A nursing diagnosis standing by itself means nothing. The meat of this care plan of yours will lie in the abnormal data (symptoms) that you collected during your assessment of this patient......in order for you to pick any nursing diagnoses for a patient you need to know what the patient's symptoms are. Although your patient isn't real you do have information available.
What I would suggest you do is to work the nursing process from step #1. Take a look at the information you collected on the patient during your physical assessment and review of their medical record. Start making a list of abnormal data which will now become a list of their symptoms. Don't forget to include an assessment of their ability to perform ADLS (because that's what we nurses shine at).
The ADLS are bathing, dressing, transferring from bed or chair, walking, eating, toilet use, and grooming. and, one more thing you should do is to look up information about symptoms that stand out to you. What is the physiology and what are the signs and symptoms (manifestations) you are likely to see in the patient. did you miss any of the signs and symptoms in the patient? if so, now is the time to add them to your list.
This is all part of preparing to move onto step #2 of the process which is determining your patient's problem and choosing nursing diagnoses. but, you have to have those signs, symptoms and patient responses to back it all up.
Care plan reality: What you are calling a nursing diagnosis is actually a shorthand label for the patient problem.. The patient problem is more accurately described in the definition of the nursing diagnosis.

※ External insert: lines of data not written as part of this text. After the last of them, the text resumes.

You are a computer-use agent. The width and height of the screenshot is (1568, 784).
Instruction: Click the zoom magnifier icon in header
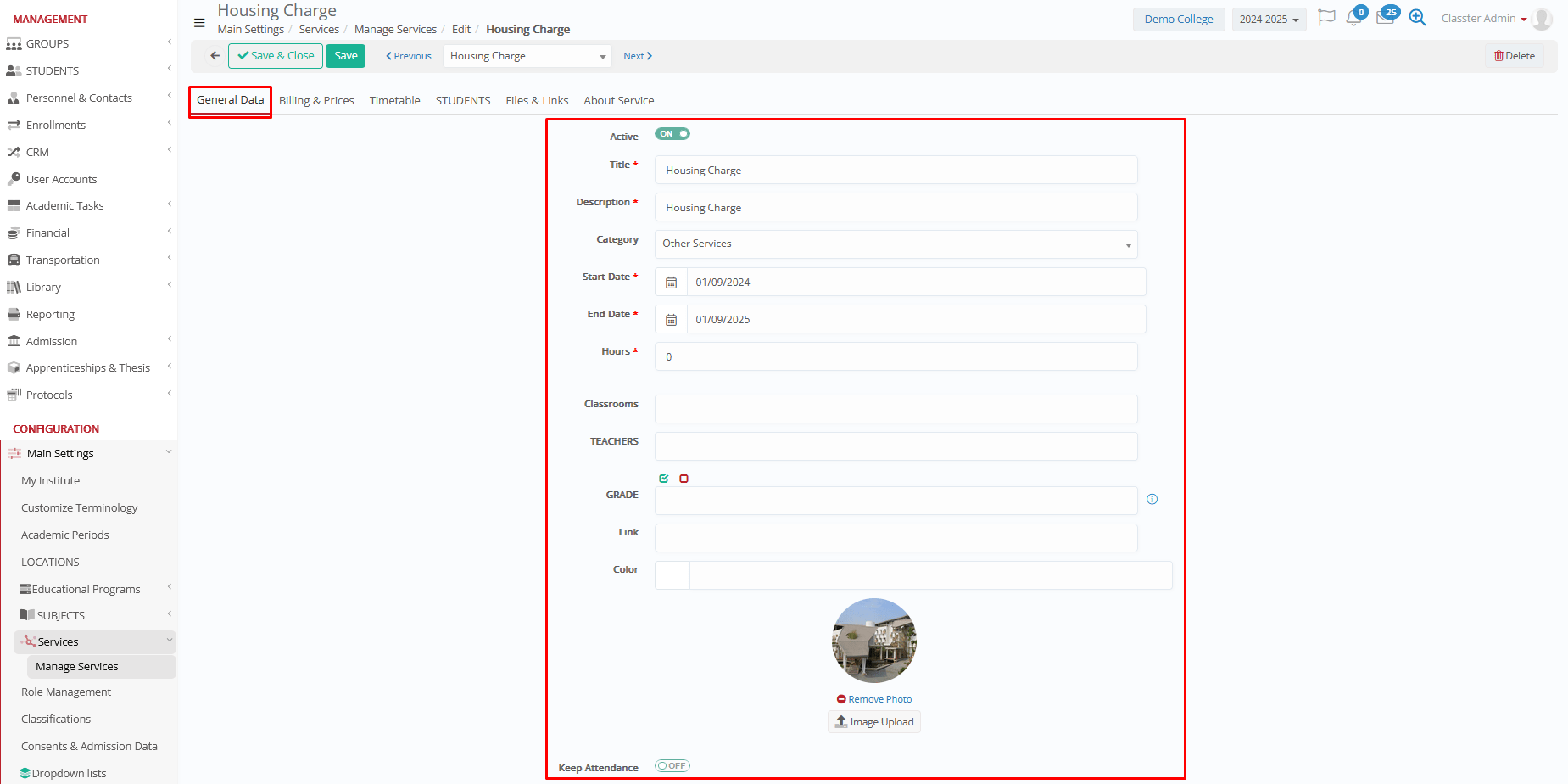[x=1417, y=18]
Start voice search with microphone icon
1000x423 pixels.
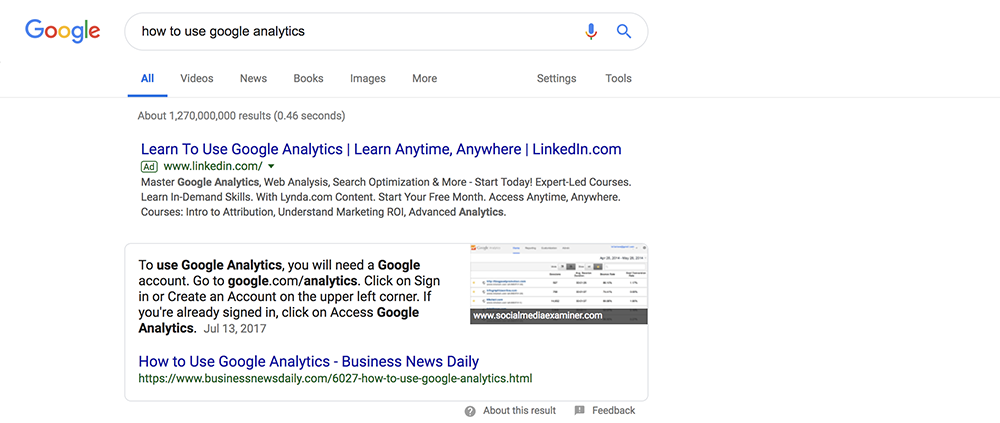tap(591, 31)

So tell me about your patient.......What do they need? What do they c/o? Did he have a surgical intervention/evacuation of the hematoma? What is your assessment......What does this tell me about the patient?
She was hyperkalemic (7.3), but they hadn't 100% determined the cause. It was discussed that she had gone on vacation for 3 days without taking her insulin with her (type 2) and that could have been the reason for the hyperkalemia, but she told me she might have been dehydrated when she came in which could be another cause?